Postface
Published online by Cambridge University Press: 06 September 2018
Summary
Composed and written with force and conviction, the essays in this collection attest to the continued pertinence and promise of film theory. Born of cinema itself, whether in view of the Lumiere Brothers's Workers Exiting a Factory or Bill Morrison's Dawson City: Frozen Time, theory begs us to consider how and why we commit ourselves to study cinema and visual media. And for what ends: examining at a gamut of cinemas from the origins of the seventh art to the digital age, each of the authors in the pages above discerns issues that make theory contemporary. Mindful of film history, they show how the moving image remains a compelling forum for dialogue and exchange over issues of a first magnitude: what it means to live in a world that by and large we experience on screens or through moving images; but also, on how visual media might shape the future of cognition as such. The authors remind us that with theory, we are enabled to consider the force and fragility of cinema: in what ways the medium is endowed with uncanny power and yet, how ephemeral and passing it can be. Demonstrating that theory rescues cinema from itself without the promise of redemption, the authors employ a variety of concepts and methods that turn films into unsettling critical objects.
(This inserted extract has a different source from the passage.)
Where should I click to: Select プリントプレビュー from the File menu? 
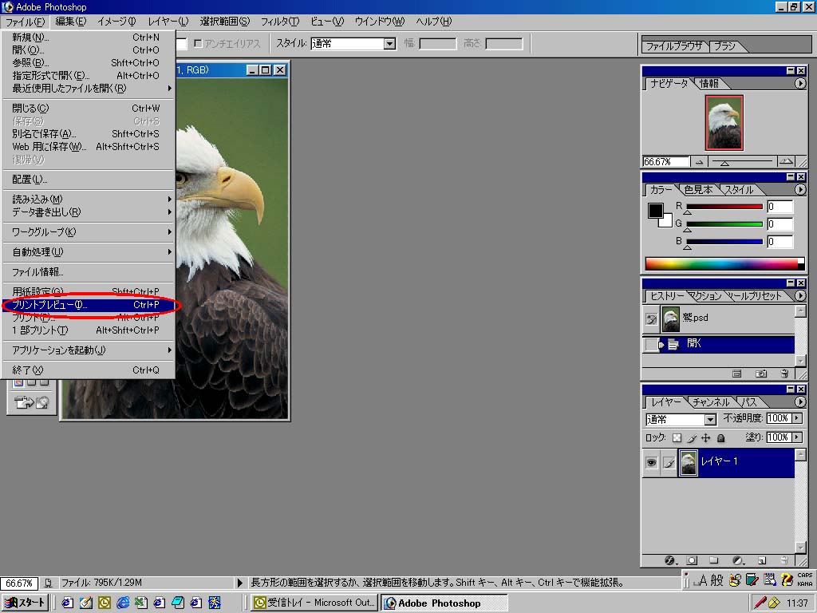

At the risk of repeating what Hunter Vaughan notes cogently in the Preface, and what in different ways the authors have shown in their contributions: the foundations of theory are strong, and the directions it is taking bear untold promise. Several major of lines of inquiry draw their way through the sum of the essays. First, as historians of the present are quick to remind us, since 2007, following the implementation of the cell phone and the iPad, the advent of Facebook and the growth of the internet, we live in the world in ways inalterably other than those we had known even a decade ago. We can posit that the great tradition of ‘going to the movies’ is long gone and that the movie palace is now either a museum or a photographic image.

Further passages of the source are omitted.